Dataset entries
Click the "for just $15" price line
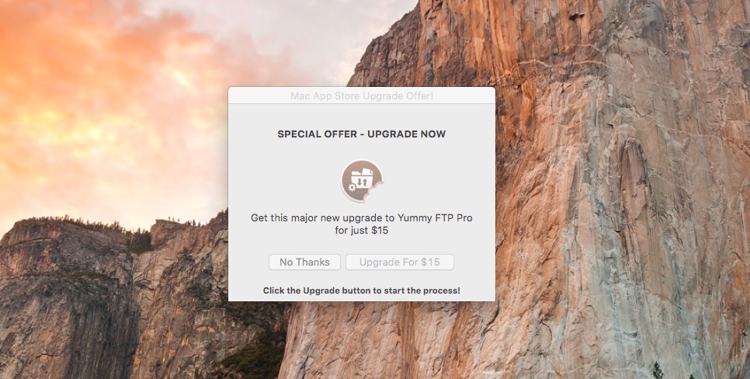The width and height of the screenshot is (750, 379). (x=362, y=231)
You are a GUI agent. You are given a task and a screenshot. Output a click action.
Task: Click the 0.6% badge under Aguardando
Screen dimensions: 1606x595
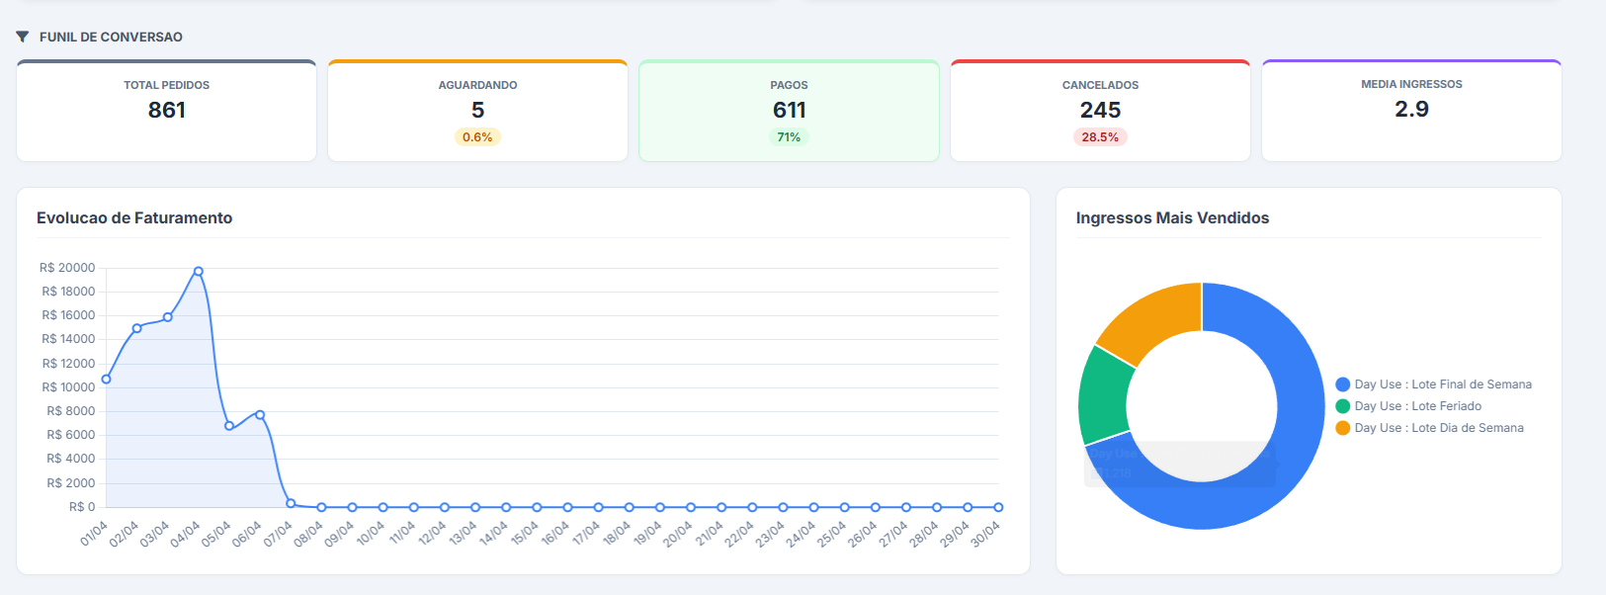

WHAT IS EXPECTED
What is needed here is an exact transcript of the data above, pictures excluded.

ANSWER SPACE
Click the "for just $15" price line
The width and height of the screenshot is (750, 379). (x=362, y=231)
You are a GUI agent. You are given a task and a screenshot. Output a click action.
Task: Click the 0.6% badge under Aguardando
Screen dimensions: 1606x595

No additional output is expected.